**Problem details**
The reply should be the records repeated exactly, without any images.

**Given records**
____________

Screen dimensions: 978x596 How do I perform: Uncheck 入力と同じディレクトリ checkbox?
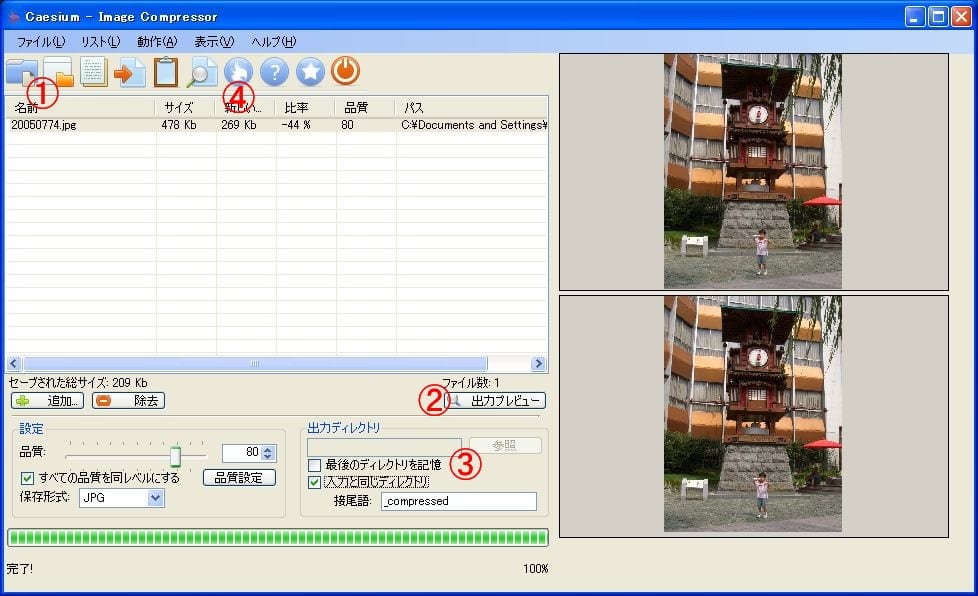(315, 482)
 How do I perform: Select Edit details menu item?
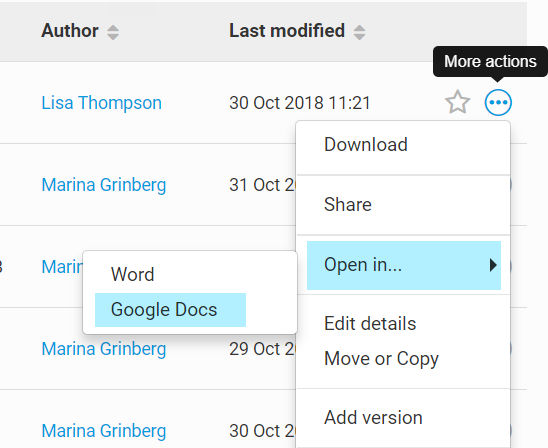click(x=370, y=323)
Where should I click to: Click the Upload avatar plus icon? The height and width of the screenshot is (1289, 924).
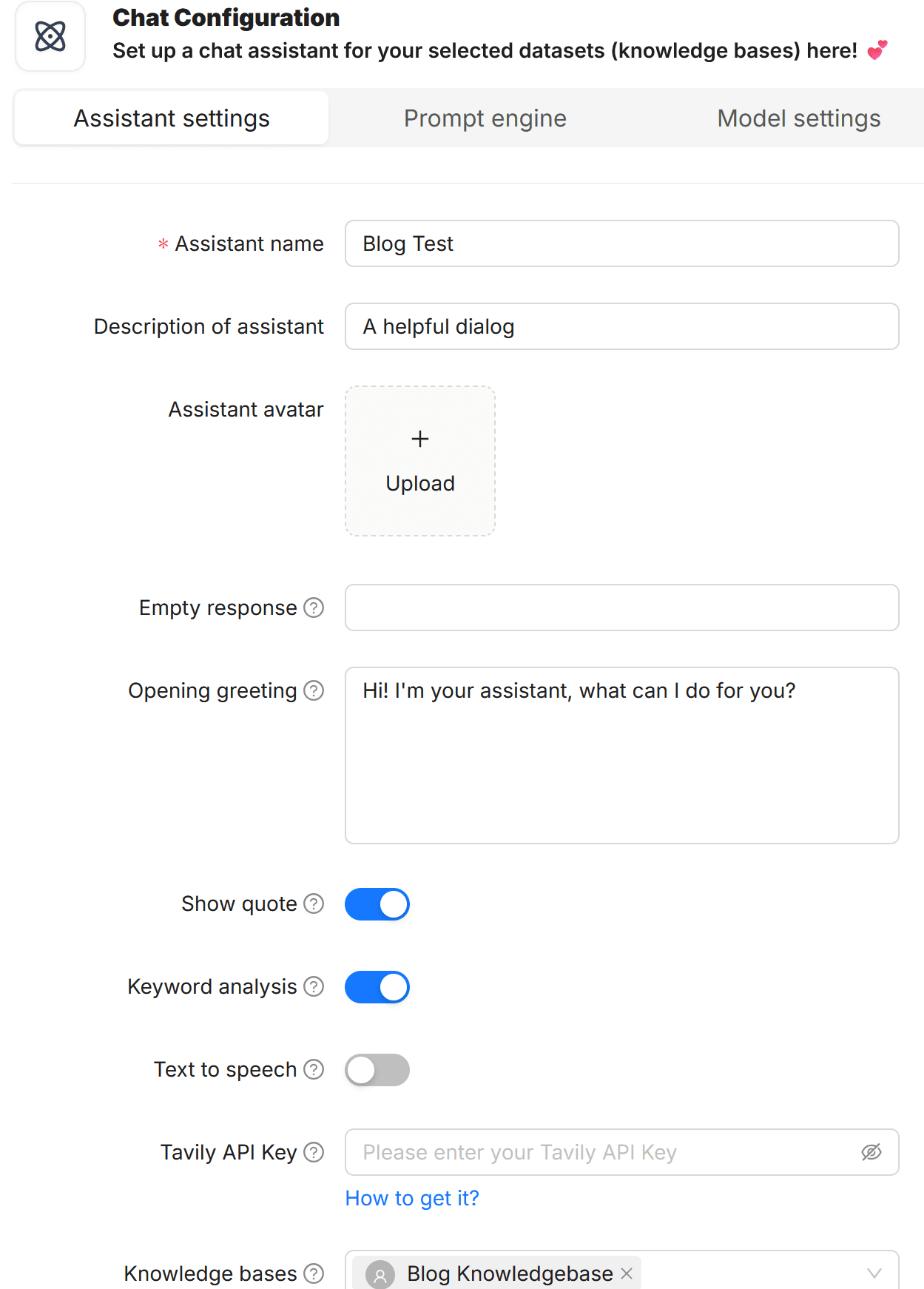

____________

**Result of the exercise**
Screen dimensions: 978x596 How do I perform: Uncheck 入力と同じディレクトリ checkbox?
(315, 482)
 How do I perform: Select Edit details menu item?
click(x=370, y=323)
Where should I click to: Click the Upload avatar plus icon? The height and width of the screenshot is (1289, 924).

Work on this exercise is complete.